A crescente crise na mobilidade urbana brasileira

Enviada em 27/10/2020

No ano de 1960, no Brasil, ocorreu o êxodo rural, evento histórico corresponde ao processo de migração em massa da população do campo para as cidades. Devido a isso, a urbanização das grandes cidades se deu de maneira desorganizada, adensando grande parte da população urbana nas periferias, longe das indústrias e equipamentos sociais. Logo, as grandes metrópoles brasileiras são marcadas pela sobrecarga do espaço físico e a pequena oferta de alternativas de transporte público para que as pessoas cheguem nos seus locais de emprego e comércio, evidenciando a crescente crise da mobilidade urbana brasileira.
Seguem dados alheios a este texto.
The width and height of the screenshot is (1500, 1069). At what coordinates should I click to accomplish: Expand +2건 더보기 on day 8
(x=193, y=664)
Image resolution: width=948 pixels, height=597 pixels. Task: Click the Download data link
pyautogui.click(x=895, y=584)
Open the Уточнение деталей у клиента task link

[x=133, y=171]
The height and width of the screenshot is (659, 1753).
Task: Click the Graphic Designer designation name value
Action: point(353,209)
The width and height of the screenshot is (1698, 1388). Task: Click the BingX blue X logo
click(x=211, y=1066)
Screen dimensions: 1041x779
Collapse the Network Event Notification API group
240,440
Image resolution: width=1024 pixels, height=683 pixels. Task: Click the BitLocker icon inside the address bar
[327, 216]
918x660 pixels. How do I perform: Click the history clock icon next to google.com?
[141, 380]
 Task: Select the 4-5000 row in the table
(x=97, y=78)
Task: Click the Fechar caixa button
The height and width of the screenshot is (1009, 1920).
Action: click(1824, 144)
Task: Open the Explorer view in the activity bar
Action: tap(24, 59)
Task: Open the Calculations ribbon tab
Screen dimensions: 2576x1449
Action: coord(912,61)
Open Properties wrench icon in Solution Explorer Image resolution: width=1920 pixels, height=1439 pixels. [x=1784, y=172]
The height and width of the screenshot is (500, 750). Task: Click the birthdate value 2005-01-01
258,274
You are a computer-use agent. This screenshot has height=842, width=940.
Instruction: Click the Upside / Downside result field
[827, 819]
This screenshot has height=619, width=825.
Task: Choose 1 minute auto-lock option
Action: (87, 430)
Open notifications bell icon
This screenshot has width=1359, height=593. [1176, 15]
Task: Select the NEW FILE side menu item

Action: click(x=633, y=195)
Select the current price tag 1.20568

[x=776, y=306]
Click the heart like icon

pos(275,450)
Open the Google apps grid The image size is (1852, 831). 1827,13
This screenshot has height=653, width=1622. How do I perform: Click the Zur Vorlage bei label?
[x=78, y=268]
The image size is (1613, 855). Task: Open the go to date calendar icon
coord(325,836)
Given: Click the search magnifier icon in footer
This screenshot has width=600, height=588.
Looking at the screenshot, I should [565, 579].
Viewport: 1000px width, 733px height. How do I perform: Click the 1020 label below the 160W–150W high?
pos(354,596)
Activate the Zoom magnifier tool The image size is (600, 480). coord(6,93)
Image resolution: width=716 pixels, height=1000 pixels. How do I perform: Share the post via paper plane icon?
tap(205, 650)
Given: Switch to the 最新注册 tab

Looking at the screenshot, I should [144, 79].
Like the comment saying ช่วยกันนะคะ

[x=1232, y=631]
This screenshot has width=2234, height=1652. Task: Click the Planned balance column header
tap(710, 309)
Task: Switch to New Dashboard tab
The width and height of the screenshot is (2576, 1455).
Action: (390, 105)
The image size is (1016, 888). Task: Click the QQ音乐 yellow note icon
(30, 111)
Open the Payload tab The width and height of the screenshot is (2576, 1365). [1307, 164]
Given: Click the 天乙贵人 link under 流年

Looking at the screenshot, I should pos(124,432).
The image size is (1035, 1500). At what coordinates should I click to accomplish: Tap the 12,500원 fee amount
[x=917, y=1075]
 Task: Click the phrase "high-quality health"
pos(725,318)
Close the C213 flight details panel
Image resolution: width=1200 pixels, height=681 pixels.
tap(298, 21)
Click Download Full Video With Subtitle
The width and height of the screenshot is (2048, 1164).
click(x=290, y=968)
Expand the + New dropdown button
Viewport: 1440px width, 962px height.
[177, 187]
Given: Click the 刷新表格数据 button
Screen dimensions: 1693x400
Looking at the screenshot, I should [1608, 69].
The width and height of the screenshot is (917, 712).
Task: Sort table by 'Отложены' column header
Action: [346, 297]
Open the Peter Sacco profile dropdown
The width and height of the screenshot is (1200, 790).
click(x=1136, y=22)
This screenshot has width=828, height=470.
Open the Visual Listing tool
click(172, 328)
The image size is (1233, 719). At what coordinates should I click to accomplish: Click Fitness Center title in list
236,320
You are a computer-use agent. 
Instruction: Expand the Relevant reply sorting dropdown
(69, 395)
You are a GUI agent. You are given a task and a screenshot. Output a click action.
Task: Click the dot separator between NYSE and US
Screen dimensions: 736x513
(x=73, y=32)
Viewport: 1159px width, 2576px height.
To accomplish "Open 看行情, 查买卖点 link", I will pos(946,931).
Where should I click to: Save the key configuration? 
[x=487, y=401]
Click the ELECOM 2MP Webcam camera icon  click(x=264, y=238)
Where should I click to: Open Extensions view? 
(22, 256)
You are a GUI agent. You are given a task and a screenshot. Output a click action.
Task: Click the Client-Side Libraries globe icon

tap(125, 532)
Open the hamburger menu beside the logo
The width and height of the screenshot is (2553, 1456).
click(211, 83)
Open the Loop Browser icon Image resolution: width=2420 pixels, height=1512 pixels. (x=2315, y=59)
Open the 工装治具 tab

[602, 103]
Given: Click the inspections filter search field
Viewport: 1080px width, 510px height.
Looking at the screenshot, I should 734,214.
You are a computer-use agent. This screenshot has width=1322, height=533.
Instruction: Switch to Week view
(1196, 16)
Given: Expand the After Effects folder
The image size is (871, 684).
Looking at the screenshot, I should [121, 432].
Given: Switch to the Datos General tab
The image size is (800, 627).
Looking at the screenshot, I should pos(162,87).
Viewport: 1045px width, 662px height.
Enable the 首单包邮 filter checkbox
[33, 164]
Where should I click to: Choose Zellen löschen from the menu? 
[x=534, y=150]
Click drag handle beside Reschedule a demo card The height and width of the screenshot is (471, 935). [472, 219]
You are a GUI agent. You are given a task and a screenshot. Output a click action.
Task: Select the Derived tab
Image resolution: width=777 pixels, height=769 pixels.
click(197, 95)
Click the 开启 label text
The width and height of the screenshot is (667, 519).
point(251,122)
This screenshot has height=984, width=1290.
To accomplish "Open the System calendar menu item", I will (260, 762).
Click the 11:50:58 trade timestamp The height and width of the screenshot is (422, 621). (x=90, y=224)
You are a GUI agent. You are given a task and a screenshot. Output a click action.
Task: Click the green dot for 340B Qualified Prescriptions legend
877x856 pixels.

Em primeira análise, conforme o Denatran, o Brasil já tem um automóvel para cada 4,4 habitantes. São 45,4 milhões de veículos. Tal fato evidencia que, tendo o carro como um símbolo de ascensão social, as grandes metrópoles estão cada vez mais engarrafadas pelo número de veículos circulando nas principais avenidas e vias da cidade, uma vez que são as rotas mais usadas pela grande massa populacional das periferias, em horários de pico, para chegar ao seu local de trabalho – geralmente no centro da cidade. Desse modo, tendo um projeto urbanístico mal planejado, no qual a maior parte da população está nas periferias e as ofertas de emprego estão no centro, as capitais brasileiras sofrem com a grande aglomeração de carros no mesmo horário e no mesmo local, aumentando cada vez mais a cultura do engarrafamento e evidenciando a crescente crise de mobilidade urbana.

Outrossim, segundo dados da Confederação Nacional da Indústria, do total de brasileiros que usam ônibus, 22% gastam mais de duas horas no trânsito para chegar ao destino. Evidencia-se, portanto, a má qualidade e a ineficiência do transporte público, uma vez que há poucas faixas de ônibus nas grandes cidades e as condições dos veículos são precárias. Dessa maneira, tendo que transitar em vias engarrafadas, os ônibus são, cada vez mais, uma opção defasada para vencer a crise de mobilidade urbana. Além disso, alternativas como as ciclovias são pouco valorizadas, diminuindo cada vez mais as alternativas. Logo, existe não somente uma crise na mobilidade, mas também na saúde mental da população por passar horas dentro de um ônibus para chegar ao seu destino.

Portanto, a fim de solucionar tais problemas, o Ministério das Cidades deve promover a revisão do plano diretor das metrópoles brasileiras, por meio de uma lei que não somente obrigue as empresas atuarem nas periferias, mas também que fomente a construção de novas ciclovias. Nesse sentido, o intuito de tal medida é diminuir a distância do emprego e o trabalhador, fazendo com que menos pessoas tenham que usar carros para se locomover e passem menos tempo no transporte público, além de ofertar novas alternativas de mobilidade para a população.